La consecuencia de tales opiniones es una vida en cierto modo libre, sin dominación. De ninguna manera licenciosa; en mis viajes no he encontrado casi en ningún lugar pureza de costumbres como la nuestra. Pero sí una vida que no se halla bajo ningún género de leyes actuales, sino que sólo atiende las exhortaciones y advertencias que nos llegan desde remotas edades.
Me cuido muy bien de generalizar y no afirmo que así suceda igualmente en los diez mil pueblos de nuestra provincia o en las quinientas provincias de China. Pero sí puedo afirmar, en virtud de los muchos escritos que sobre esto he leído, y por mis propias observaciones —especialmente durante la construcción de la muralla, cuando el material humano daba ocasión de viajar a través de las almas de casi todas las provincias—, en virtud de todo esto tal vez pueda decir que la idea predominante acerca del emperador ofrece siempre y en todas partes los mismos rasgos fundamentales que en mi pueblo. No quiero hacer valer esta idea como virtud; al contrario. Es verdad que principalmente el gobierno es responsable de no haber logrado hasta hoy —o de haber desatendido este asunto entre otros—, de no haber podido llevar en el imperio más antiguo de la tierra la institución del imperio a tal grado de claridad que sus efectos llegaran inmediata y continuamente hasta las más lejanas fronteras.
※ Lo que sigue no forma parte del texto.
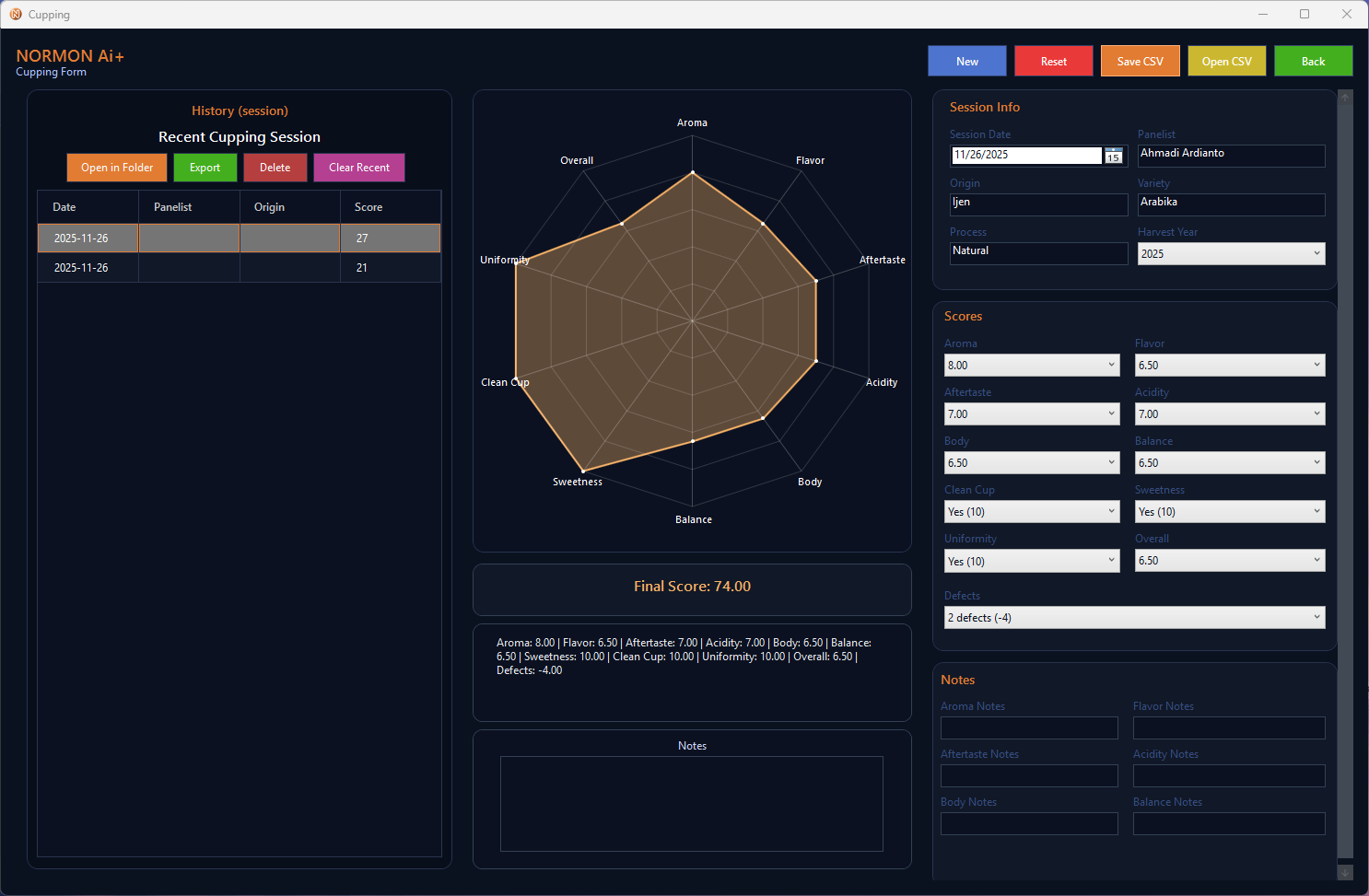
Task: Click Clear Recent in history panel
Action: tap(358, 168)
Por otra parte, hay en ello una debilidad de la imaginación o de la fe del pueblo, incapaz de atraer el imperio, sacándolo de la abyección de Pekín, para apretarlo, vivo y actual, contra su pecho de súbdito que no desea otra cosa que experimentar por fin este contacto y perecer en él.
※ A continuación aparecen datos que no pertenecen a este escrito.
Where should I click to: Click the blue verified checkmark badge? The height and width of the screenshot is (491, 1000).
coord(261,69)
Esta concepción no es pues una virtud. Tanto más llamativo es que precisamente esta debilidad parezca constituir uno de los más importantes medios de unión de nuestro pueblo y, si me puedo aventurar a tanto en la expresión, que sea realmente el suelo sobre el cual vivimos. Fundar aquí ampliamente una crítica, no sólo significaría zamarrear nuestras conciencias, sino también nuestras piernas, lo que sería mucho más grave. Por eso no quiero ir por el momento más allá en la investigación de este problema.